• _Kutipan_:
------------------------------------------------------------

Permasalahan yang sering terjadi saat ini adalah pihak yang mengunggah video atau sering disebut dengan youtuber.4 Dimana pada saat akan melakukan kegiatan cover atau mengransemen suatu karya cipta milik dari Pencipta serta hasil dari kegiatan tersebut didistribusikan ke media sosial tanpa terlebih dahulu melakukan izin (Lisensi) serta tidak melakukan pembayaran royalti kepada pemegang Hak Cipta yang terkait. Dalam UU Hak Cipta sesungguhnya sudah diatur keberadaan Lembaga Manajemen Kolektif yang dapat membantu pencipta berkaitan dengan urusan royalti sehingga pencipta bisa mendapatkan hak ekonominya atas karya cipta lagunya yang dipergunakan oleh pihak lain untuk tujuan komersial. Sesungguhnya peranan Lembaga Manajemen Kolektif sangat penting terkait perlindungan karya cipta lagu. Oleh karena itu penulis ingin mengkaji lebih dalam terkait peranan Lembaga Manajemen Kolektif terkait pembayaran royalti dari perbuatan mengcover lagu dan berapa besar royalti yang harus dibayarkan kepada pemilik lagu berdasarkan ketentuan Undang-Undang Hak Cipta. Melalui tulisan ini diharapkan dapat memberikan pemahaman yang sesuai dan digunakan sebagai acuan dalam pemecahan permasalahan di kemudian hari.

Penulisan jurnal ini merupakan penuangan ide dalam bentuk tulisan yang orisinil. Dimana sepanjang pengamatan yang telah dilakukan, belum ditemukan jurnal dengan judul yang sama dengan karya tulis ini. Namun demikian, tak dapat dipungkiri tentunya ada beberapa tulisan yang memiliki konsep yang serupa namun memiliki fokus kajian maupun permasalahan yang berbeda dengan tulisan ini. Contohnya seperti penelitian oleh Jesi Andreanto tahun 2020 dengan judul “Mekanisme Pembayaran Royalty Fee Berkaitan Dengan Cover Lagu Dalam Media Sosial”, dan juga penelitian oleh I Made Febrian Surtiana tahun 2021 dengan judul “Perlindungan Hak Cipta Atas Video Yang Disiarkan Secara Langsung Di Instagram” Pada karya tersebut memiliki keterkaitan yaitu membahas mengenai media sosial yang digunakan untuk melakukan pelanggaran hak cipta. Namun, terdapat perbedaan

fokus permasalahan yang dibahas. Karya tulis ini lebih membahas mengenai peran Lembaga Manajemen Kolektif dalam kaitannya dengan perlindungan hak cipta

  • 1.2.    Rumusan Masalah

Dari Latar Belakang tersebut maka permasalahan yang akan di bahas yaitu :

  • 1.    Bagaimana pengaturan pembayaran royalti melalui Lembaga Manajemen Kolektif terkait cover lagu di Media Sosial termasuk Situs Youtube ?

------------------------------------------------------------

• _Entri Hasil Ekstraksi_:
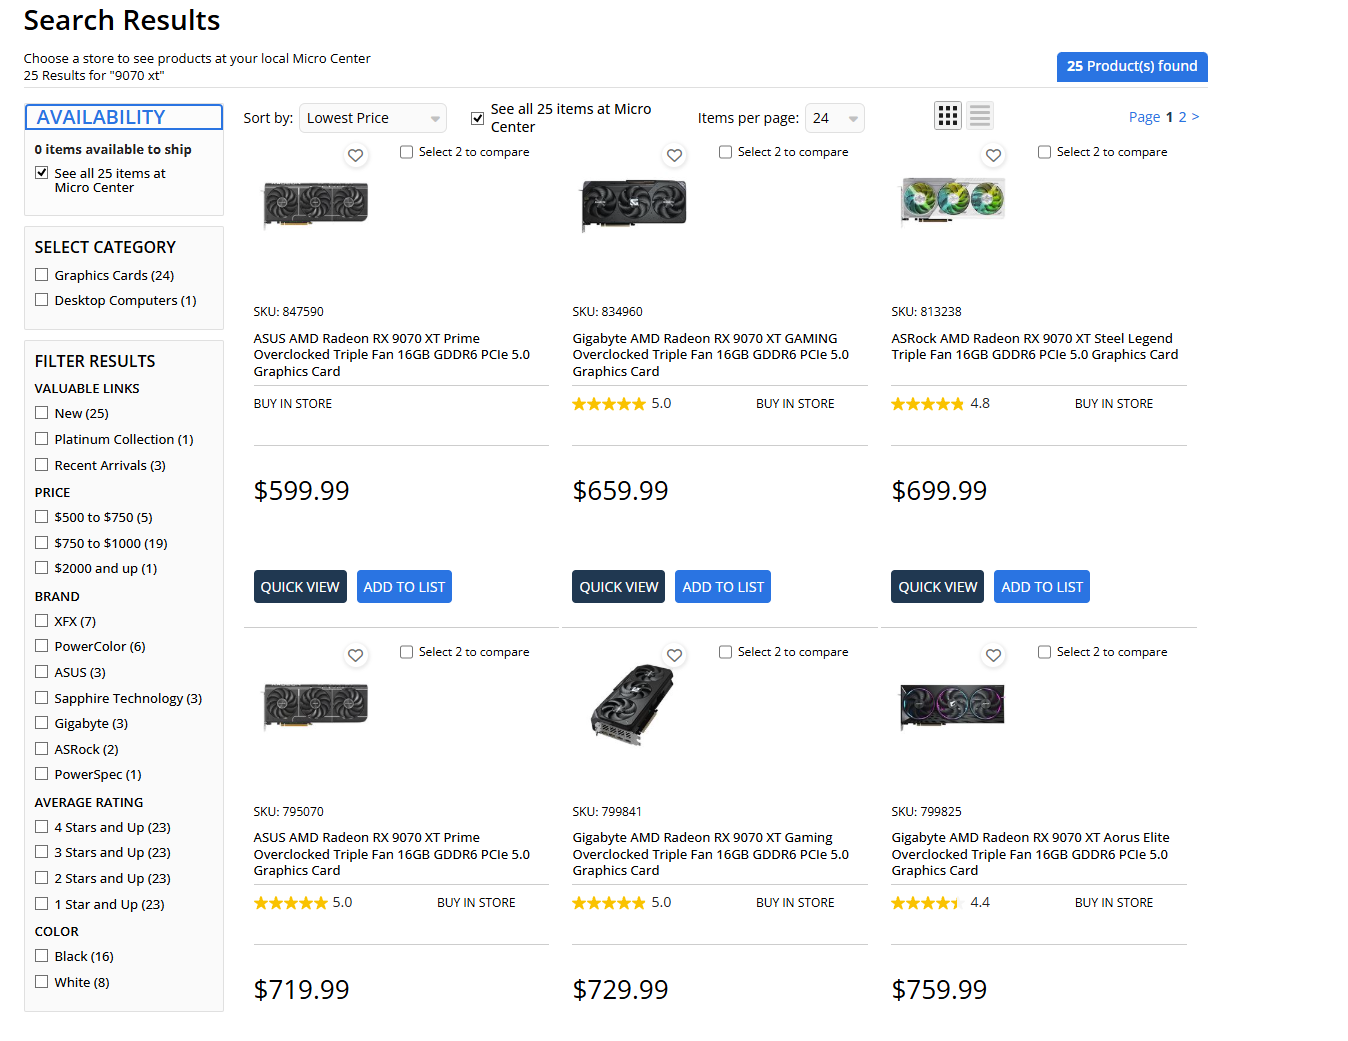Go to page 2 of results
1348x1041 pixels.
(1182, 117)
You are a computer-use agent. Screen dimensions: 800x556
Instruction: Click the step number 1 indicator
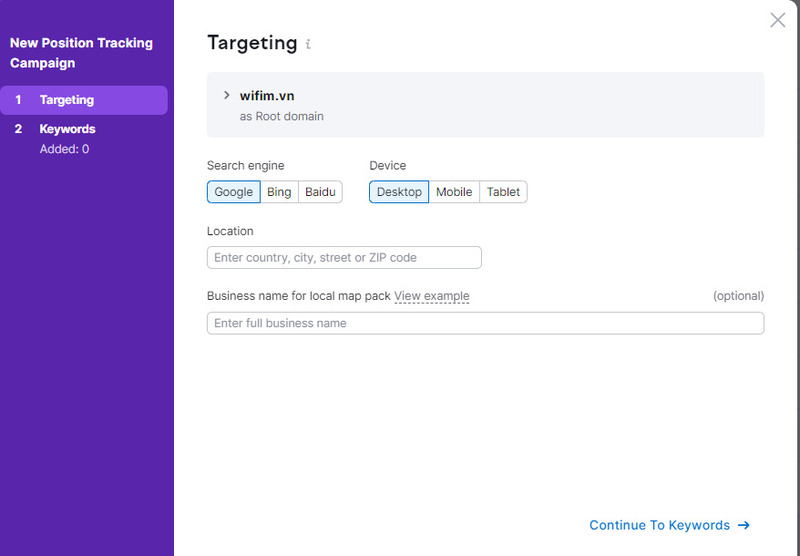[18, 100]
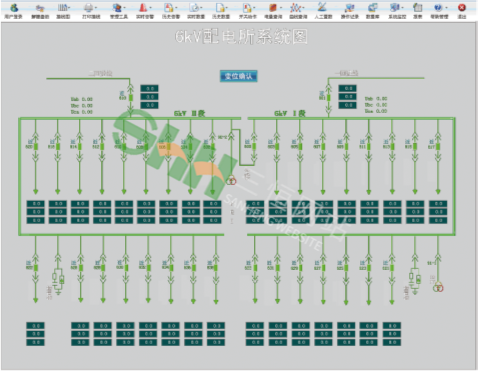Select the 人工置数 manual data entry icon
Screen dimensions: 478x371
[x=322, y=8]
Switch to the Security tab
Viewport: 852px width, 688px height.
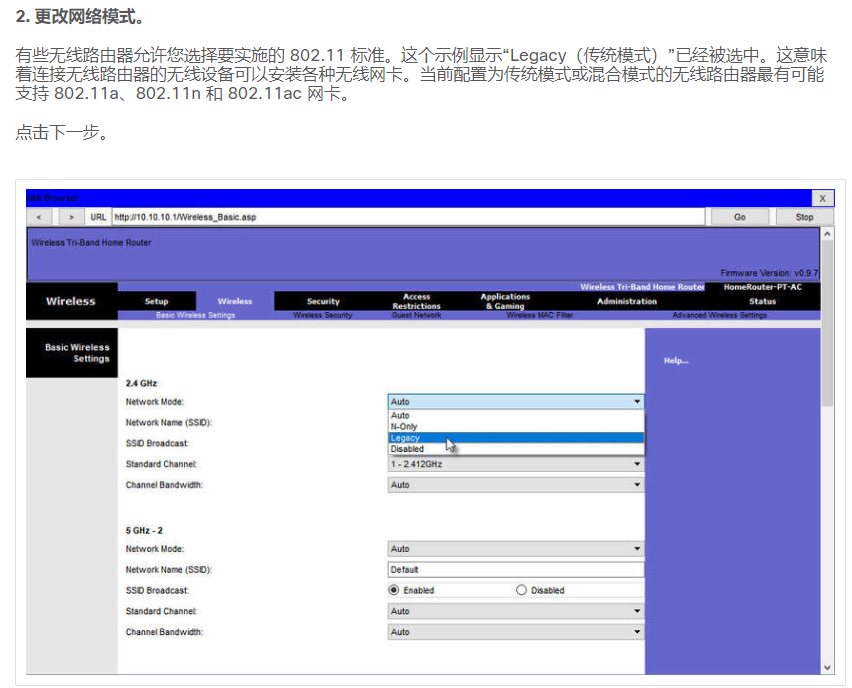tap(323, 301)
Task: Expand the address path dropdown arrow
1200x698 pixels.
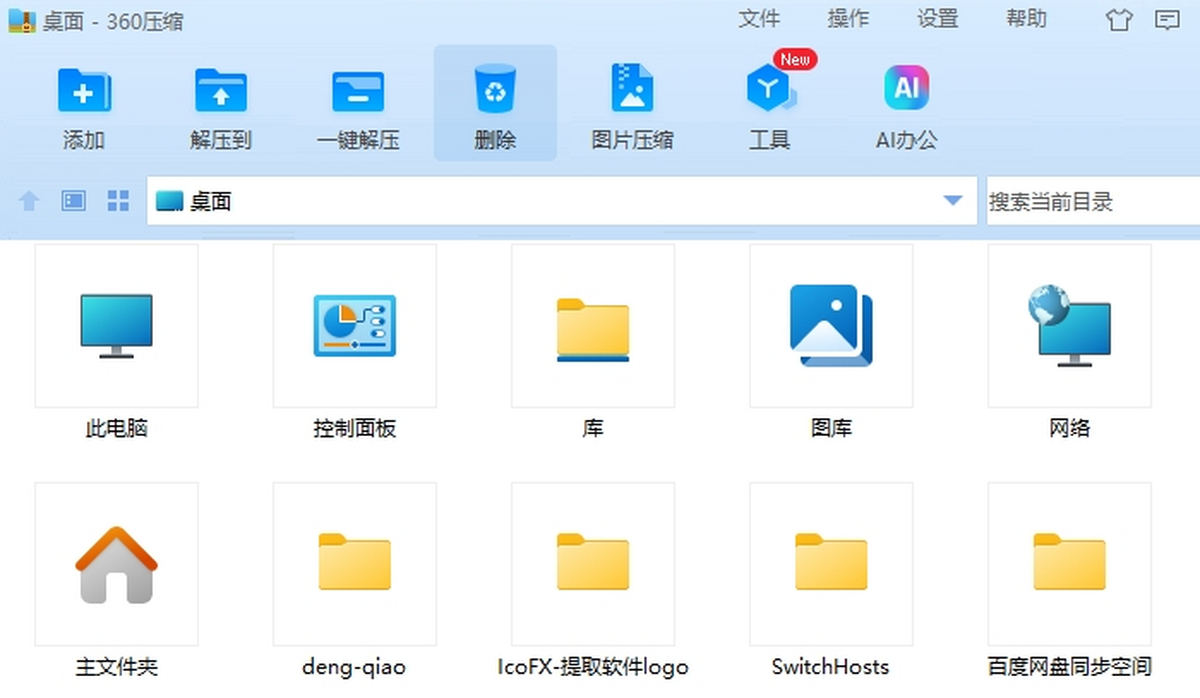Action: [x=952, y=201]
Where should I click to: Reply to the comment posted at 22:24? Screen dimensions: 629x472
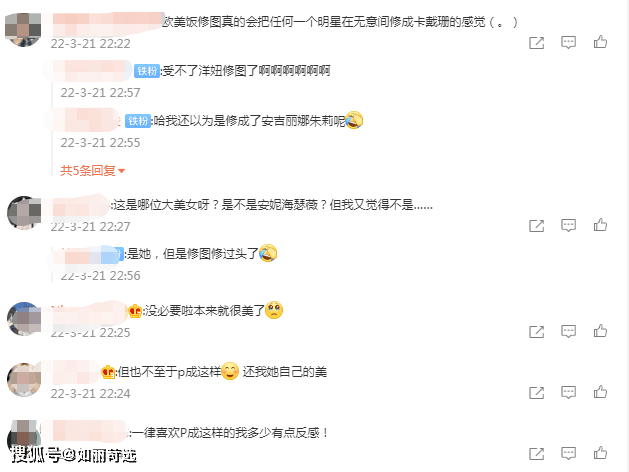pyautogui.click(x=568, y=392)
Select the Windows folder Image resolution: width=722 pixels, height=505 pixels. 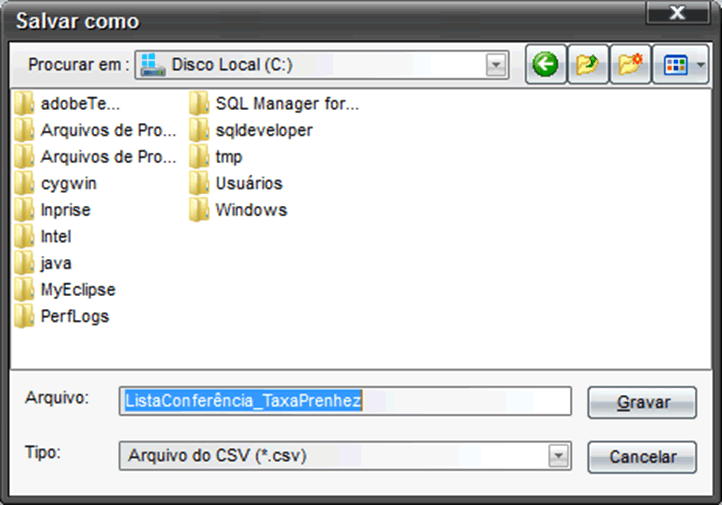point(238,210)
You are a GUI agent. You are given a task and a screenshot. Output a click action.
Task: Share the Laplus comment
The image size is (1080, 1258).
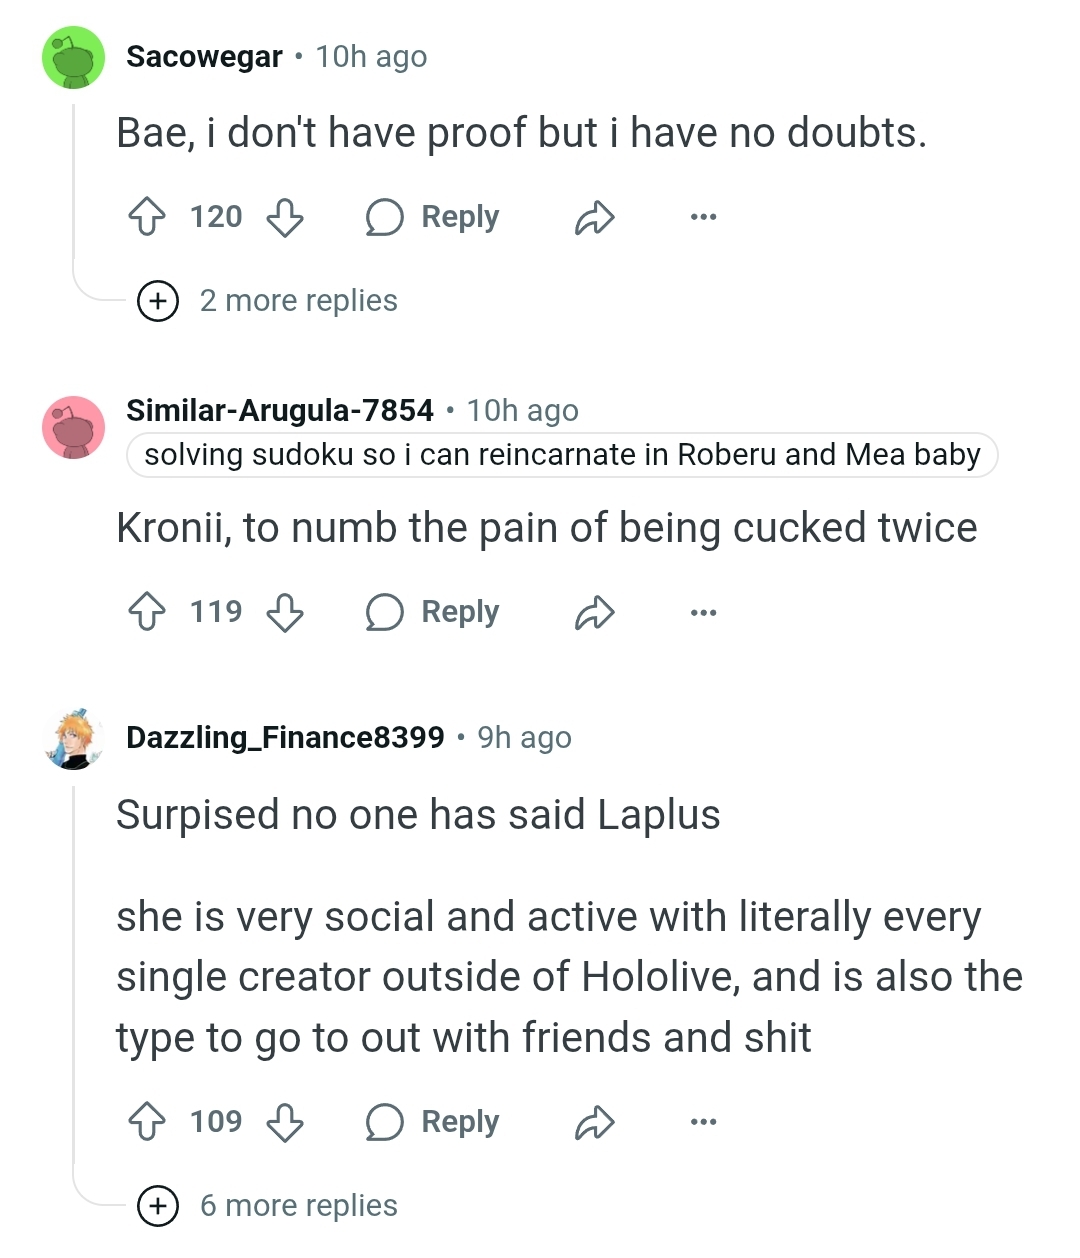[594, 1122]
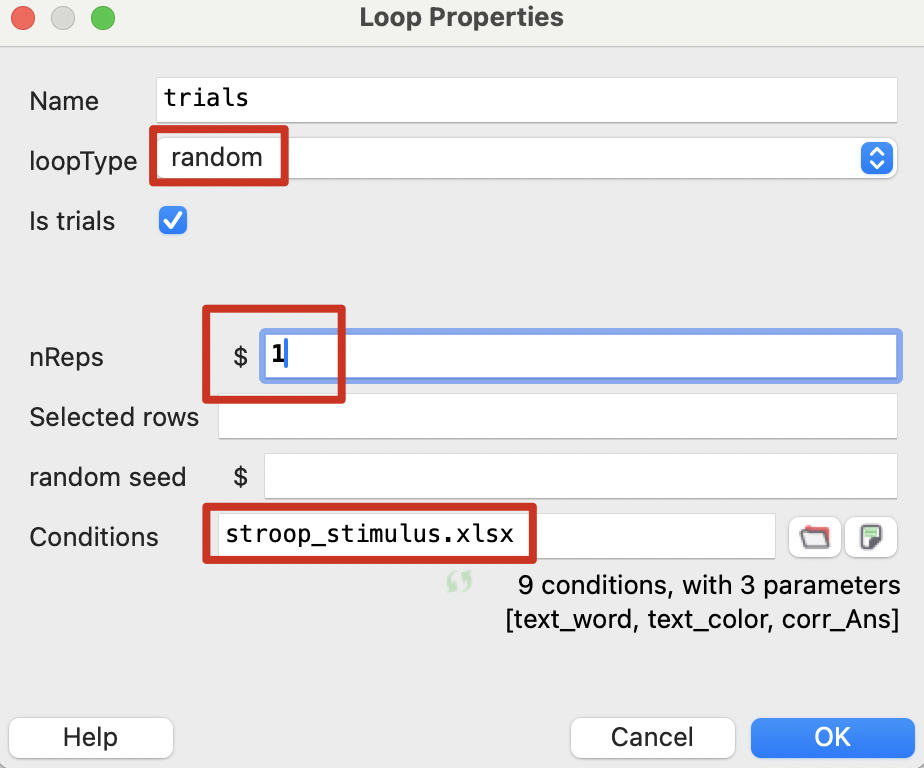
Task: Click the 9 conditions summary text
Action: pyautogui.click(x=709, y=585)
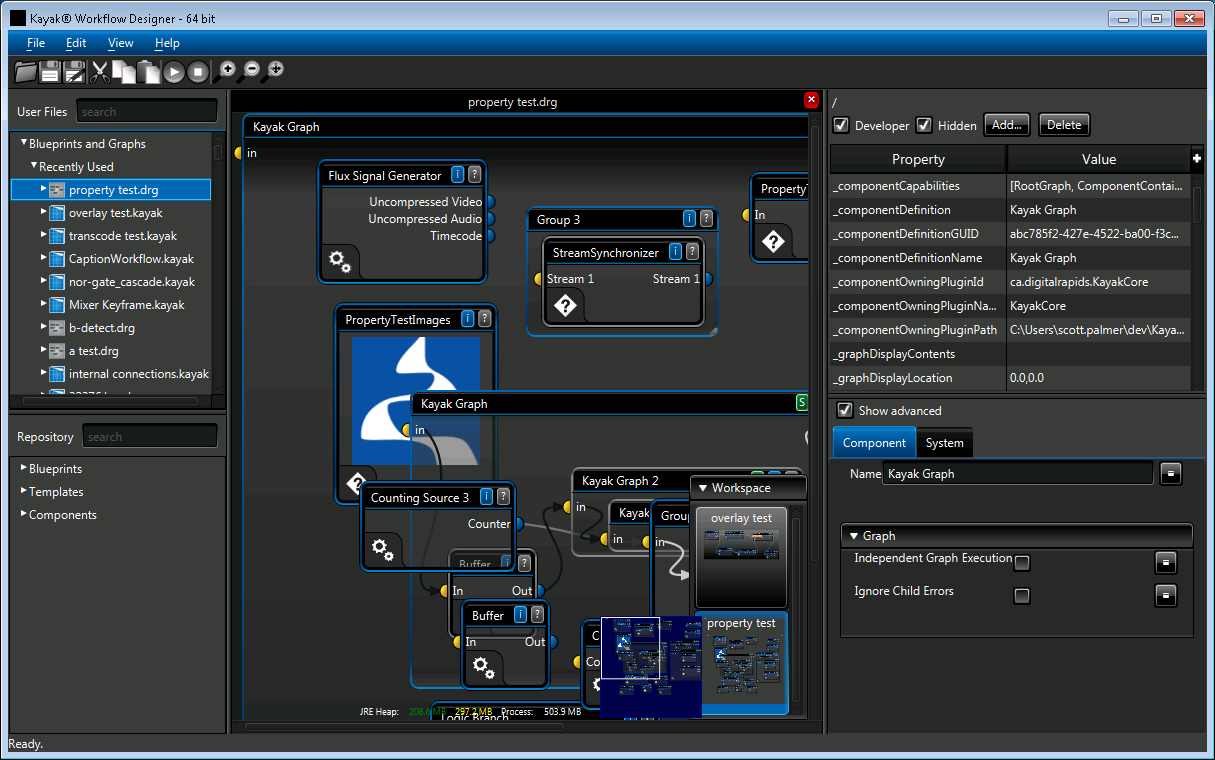Switch to the System tab
This screenshot has height=760, width=1215.
coord(944,443)
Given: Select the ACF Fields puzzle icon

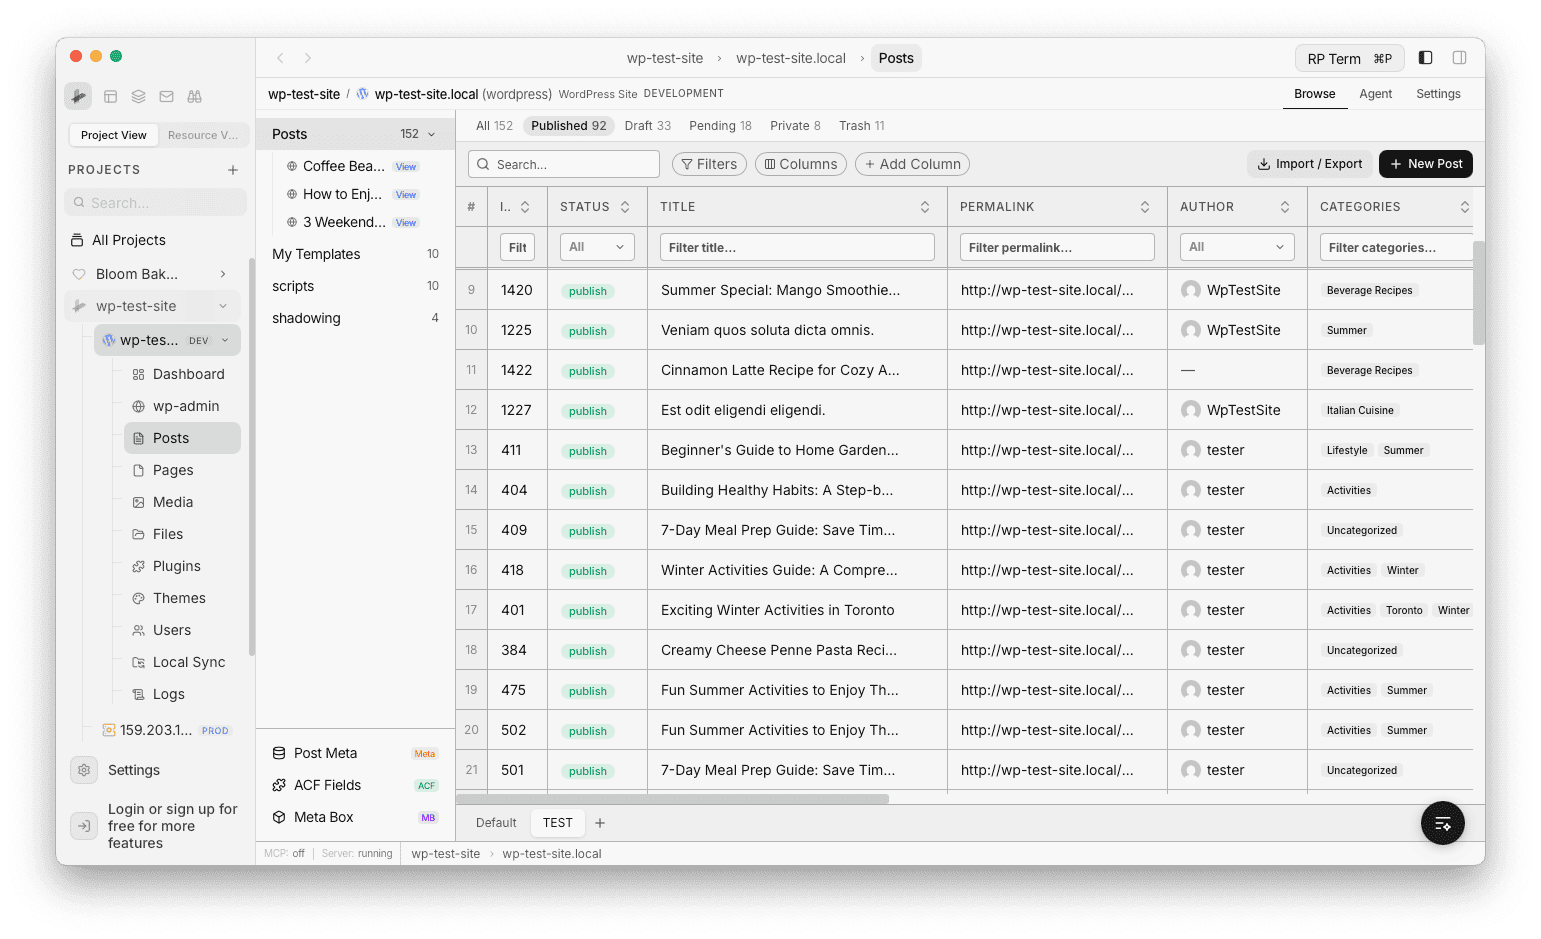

------------------------------------------------------------

• _Daftar Tugas_:
1) Dalam kutipan tentang royalti cover lagu, siapa penulis penelitian tahun 2021 berjudul “Perlindungan Hak Cipta Atas Video Yang Disiarkan Secara Langsung Di Instagram”?
2) Salin tanpa perubahan bagian kutipan dari "Dari Latar Belakang" sampai "Situs Youtube ?".

• _Hasil Tugas_:
1) I Made Febrian Surtiana.

2)
Dari Latar Belakang tersebut maka permasalahan yang akan di bahas yaitu :

  • 1.    Bagaimana pengaturan pembayaran royalti melalui Lembaga Manajemen Kolektif terkait cover lagu di Media Sosial termasuk Situs Youtube ?